Return the entire listing, word for word.

::::

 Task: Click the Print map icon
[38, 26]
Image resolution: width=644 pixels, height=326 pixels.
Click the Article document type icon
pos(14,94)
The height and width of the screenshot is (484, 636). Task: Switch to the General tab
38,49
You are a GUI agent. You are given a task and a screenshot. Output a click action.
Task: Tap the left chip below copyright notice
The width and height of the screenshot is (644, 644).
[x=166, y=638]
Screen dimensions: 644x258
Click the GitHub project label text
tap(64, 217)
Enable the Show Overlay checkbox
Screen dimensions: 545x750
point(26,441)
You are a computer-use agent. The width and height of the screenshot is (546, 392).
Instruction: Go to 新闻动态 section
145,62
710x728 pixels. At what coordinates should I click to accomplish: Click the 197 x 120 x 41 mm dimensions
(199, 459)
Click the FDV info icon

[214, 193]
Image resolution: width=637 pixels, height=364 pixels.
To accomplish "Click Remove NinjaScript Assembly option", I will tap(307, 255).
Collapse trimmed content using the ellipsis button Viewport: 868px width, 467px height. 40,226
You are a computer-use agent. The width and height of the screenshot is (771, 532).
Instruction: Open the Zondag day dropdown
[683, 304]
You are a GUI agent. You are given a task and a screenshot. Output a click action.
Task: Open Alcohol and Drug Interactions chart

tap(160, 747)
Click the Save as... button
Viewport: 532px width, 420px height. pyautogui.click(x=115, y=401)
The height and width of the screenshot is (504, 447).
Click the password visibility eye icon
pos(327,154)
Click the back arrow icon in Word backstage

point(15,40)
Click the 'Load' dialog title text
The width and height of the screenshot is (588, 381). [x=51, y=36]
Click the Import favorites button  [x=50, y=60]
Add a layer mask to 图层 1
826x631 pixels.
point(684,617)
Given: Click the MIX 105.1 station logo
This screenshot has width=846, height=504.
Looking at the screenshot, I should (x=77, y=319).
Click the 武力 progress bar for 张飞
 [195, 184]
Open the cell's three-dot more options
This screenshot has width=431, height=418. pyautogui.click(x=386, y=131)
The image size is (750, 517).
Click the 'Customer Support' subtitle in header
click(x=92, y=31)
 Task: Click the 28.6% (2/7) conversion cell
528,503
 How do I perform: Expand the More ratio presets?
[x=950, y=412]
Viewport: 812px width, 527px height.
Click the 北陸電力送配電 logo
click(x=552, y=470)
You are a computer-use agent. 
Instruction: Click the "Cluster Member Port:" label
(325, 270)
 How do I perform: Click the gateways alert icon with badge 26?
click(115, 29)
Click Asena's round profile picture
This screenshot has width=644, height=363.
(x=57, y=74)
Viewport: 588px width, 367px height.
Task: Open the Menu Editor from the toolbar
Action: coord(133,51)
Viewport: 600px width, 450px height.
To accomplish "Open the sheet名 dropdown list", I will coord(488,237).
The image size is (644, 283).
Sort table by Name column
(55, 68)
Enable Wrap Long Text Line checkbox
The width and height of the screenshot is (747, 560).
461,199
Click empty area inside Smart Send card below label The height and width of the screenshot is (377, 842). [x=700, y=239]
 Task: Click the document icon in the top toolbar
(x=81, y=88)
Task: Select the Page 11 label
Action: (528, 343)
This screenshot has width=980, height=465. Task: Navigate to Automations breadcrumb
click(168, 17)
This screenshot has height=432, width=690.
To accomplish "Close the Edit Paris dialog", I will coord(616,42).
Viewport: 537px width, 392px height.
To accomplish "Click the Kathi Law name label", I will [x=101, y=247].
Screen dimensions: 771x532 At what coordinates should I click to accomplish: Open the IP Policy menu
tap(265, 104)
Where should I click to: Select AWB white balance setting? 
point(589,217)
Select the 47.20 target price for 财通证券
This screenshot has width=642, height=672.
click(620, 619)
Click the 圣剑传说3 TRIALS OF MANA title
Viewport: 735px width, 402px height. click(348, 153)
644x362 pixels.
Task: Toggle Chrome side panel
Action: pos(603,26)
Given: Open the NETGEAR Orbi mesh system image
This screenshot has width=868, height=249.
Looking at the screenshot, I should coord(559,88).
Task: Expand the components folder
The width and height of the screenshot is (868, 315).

::::

#### Solution to the exercise
 Task: Click the Print map icon
[38, 26]
Image resolution: width=644 pixels, height=326 pixels.
Click the Article document type icon
pos(14,94)
The height and width of the screenshot is (484, 636). Task: Switch to the General tab
38,49
You are a GUI agent. You are given a task and a screenshot. Output a click action.
Task: Tap the left chip below copyright notice
The width and height of the screenshot is (644, 644).
[x=166, y=638]
Screen dimensions: 644x258
Click the GitHub project label text
tap(64, 217)
Enable the Show Overlay checkbox
Screen dimensions: 545x750
point(26,441)
You are a computer-use agent. The width and height of the screenshot is (546, 392).
Instruction: Go to 新闻动态 section
145,62
710x728 pixels. At what coordinates should I click to accomplish: Click the 197 x 120 x 41 mm dimensions
(199, 459)
Click the FDV info icon

[214, 193]
Image resolution: width=637 pixels, height=364 pixels.
To accomplish "Click Remove NinjaScript Assembly option", I will tap(307, 255).
Collapse trimmed content using the ellipsis button Viewport: 868px width, 467px height. 40,226
You are a computer-use agent. The width and height of the screenshot is (771, 532).
Instruction: Open the Zondag day dropdown
[683, 304]
You are a GUI agent. You are given a task and a screenshot. Output a click action.
Task: Open Alcohol and Drug Interactions chart

tap(160, 747)
Click the Save as... button
Viewport: 532px width, 420px height. pyautogui.click(x=115, y=401)
The height and width of the screenshot is (504, 447).
Click the password visibility eye icon
pos(327,154)
Click the back arrow icon in Word backstage

point(15,40)
Click the 'Load' dialog title text
The width and height of the screenshot is (588, 381). [x=51, y=36]
Click the Import favorites button  [x=50, y=60]
Add a layer mask to 图层 1
826x631 pixels.
point(684,617)
Given: Click the MIX 105.1 station logo
This screenshot has width=846, height=504.
Looking at the screenshot, I should (x=77, y=319).
Click the 武力 progress bar for 张飞
 [195, 184]
Open the cell's three-dot more options
This screenshot has width=431, height=418. pyautogui.click(x=386, y=131)
The image size is (750, 517).
Click the 'Customer Support' subtitle in header
click(x=92, y=31)
 Task: Click the 28.6% (2/7) conversion cell
528,503
 How do I perform: Expand the More ratio presets?
[x=950, y=412]
Viewport: 812px width, 527px height.
Click the 北陸電力送配電 logo
click(x=552, y=470)
You are a computer-use agent. 
Instruction: Click the "Cluster Member Port:" label
(325, 270)
 How do I perform: Click the gateways alert icon with badge 26?
click(115, 29)
Click Asena's round profile picture
This screenshot has width=644, height=363.
(x=57, y=74)
Viewport: 588px width, 367px height.
Task: Open the Menu Editor from the toolbar
Action: coord(133,51)
Viewport: 600px width, 450px height.
To accomplish "Open the sheet名 dropdown list", I will coord(488,237).
The image size is (644, 283).
Sort table by Name column
(55, 68)
Enable Wrap Long Text Line checkbox
The width and height of the screenshot is (747, 560).
461,199
Click empty area inside Smart Send card below label The height and width of the screenshot is (377, 842). [x=700, y=239]
 Task: Click the document icon in the top toolbar
(x=81, y=88)
Task: Select the Page 11 label
Action: (528, 343)
This screenshot has width=980, height=465. Task: Navigate to Automations breadcrumb
click(168, 17)
This screenshot has height=432, width=690.
To accomplish "Close the Edit Paris dialog", I will coord(616,42).
Viewport: 537px width, 392px height.
To accomplish "Click the Kathi Law name label", I will [x=101, y=247].
Screen dimensions: 771x532 At what coordinates should I click to accomplish: Open the IP Policy menu
tap(265, 104)
Where should I click to: Select AWB white balance setting? 
point(589,217)
Select the 47.20 target price for 财通证券
This screenshot has width=642, height=672.
click(620, 619)
Click the 圣剑传说3 TRIALS OF MANA title
Viewport: 735px width, 402px height. click(348, 153)
644x362 pixels.
Task: Toggle Chrome side panel
Action: pos(603,26)
Given: Open the NETGEAR Orbi mesh system image
This screenshot has width=868, height=249.
Looking at the screenshot, I should coord(559,88).
Task: Expand the components folder
The width and height of the screenshot is (868, 315).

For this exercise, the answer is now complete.